*WORK TASK*. Here are some records; copy every line that holds the word "agent".

SUPPLIED DATA: Begin

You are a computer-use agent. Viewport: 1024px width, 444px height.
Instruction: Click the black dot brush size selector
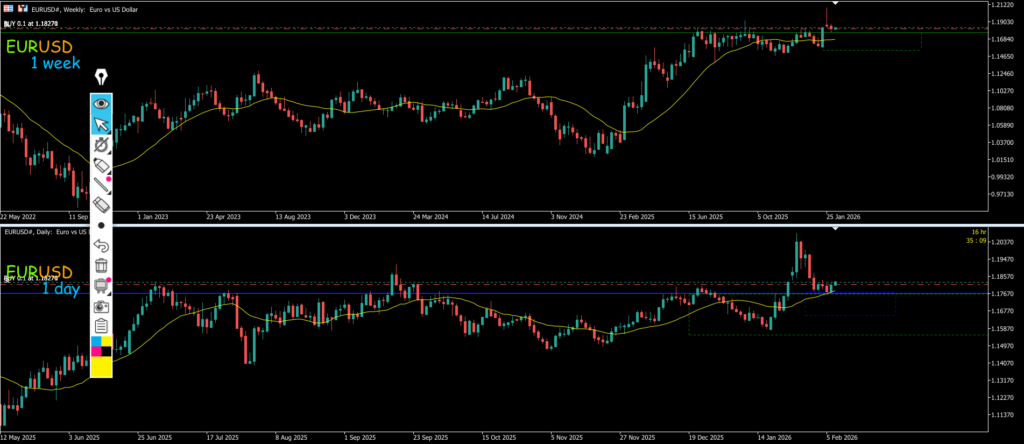[x=101, y=226]
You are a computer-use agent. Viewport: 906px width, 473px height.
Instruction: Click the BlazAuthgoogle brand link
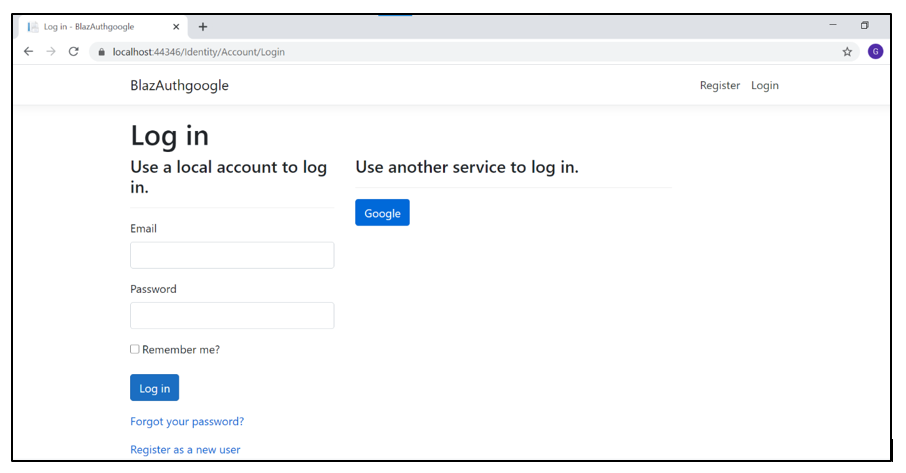[x=179, y=86]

SUPPLIED DATA: End

*WRITTEN ANSWER*.
You are a computer-use agent. Viewport: 1024px width, 444px height.
You are a computer-use agent. Viewport: 906px width, 473px height.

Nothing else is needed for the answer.